E-commerce, fraud and identity theft: Is it safer to shop offline?

It has never been so easy to consume and shop. Now, with virtual shopping online, retail is fast and frictionless – an act that can be completed in mere seconds or even milliseconds. But in the digital age it has never been so easy for consumers to be defrauded.

There is nothing new to consumers being lulled into fraudulent scams. In the past scammers made contact with their victims via the phone or the post or they even physically turned up at their homes. In the digital epoch potential victims of scams are easily reached, and with growing speed. The digital age is also responsible for generating a growing amount of personal data left by users’ digital footprints, which are growing increasingly deeper and longer. This type of information can be exploited to great effect by scammers. Crucially, in the digital age, the pool of potential victims has swelled to a global population of 2 billion online shoppers – up from 1.6 billion online customers in 2016. And e-commerce is spreading and growing across the globe. And so is cybercrime.

One of the most common e-commerce frauds is the phantom goods scam. Shoppers are tricked into buying goods or services that are fake. In the UK, one consumer advice group saw a 17% increase for 2017 in the number of people reporting fake sales – with these reported scams costing consumers on average £1,100. The most common deals where shoppers are conned involve cars, flights and furniture. In 2018, US consumers alone were robbed – according to reported complaints – of $1.48 bln by online fraudsters pretending to sell bona fide goods.

The vulnerability of online shoppers is more far-reaching than being duped into buying fraudulent products. Cybercriminals are also trying to ransack consumers’ personal details. They are especially interested in stealing the bank accounts logins belonging to online shoppers. Highjacked accounts are used by the cyber crooks to make fraudulent purchases by debiting the victim’s account.

Criminals are also interested in pinching personal identifying information, so called identity theft. This includes information specific to an individual’s identity: a person’s name, government or security number, place of birth, driver’s license number, PIN, passwords, electronic signature, or even biometric records.
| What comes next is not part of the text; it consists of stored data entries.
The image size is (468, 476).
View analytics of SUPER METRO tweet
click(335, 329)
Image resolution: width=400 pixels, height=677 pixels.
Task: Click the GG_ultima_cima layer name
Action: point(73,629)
Inevitably, in the course of online shopping, consumers are divulging all manner of personal data. The frequency and density of online transactions by nearly 2 bln online shoppers means there is a bonanza of personal information waiting to be intercepted and stolen. Cybercriminals are all too willing to accommodate.

Whilst personal details can be used to commit fraud, a common practice is for cybercriminals to repackage these personalised data and for them to be sold on popular social media platforms. Hackers often compile breached information and accounts into large spreadsheets to resell in bulk on sites like Discord – a digital distribution platform designed for video gaming communities.

There are various methods cyber thieves use to steel personal data from online shoppers. These ‘cyber heists’ vary from the rudimentary to the sophisticated. One of the most common strategies is to infect the computers used by online consumers through malicious software – or more commonly known as malware. Over 90% of malware arrives via ordinary looking emails with .exe files attached, which recipients are duped into downloading. Once the malware is downloaded, it can, amongst various destructive capabilities, spy on computer activity without the owner’s knowledge or permission.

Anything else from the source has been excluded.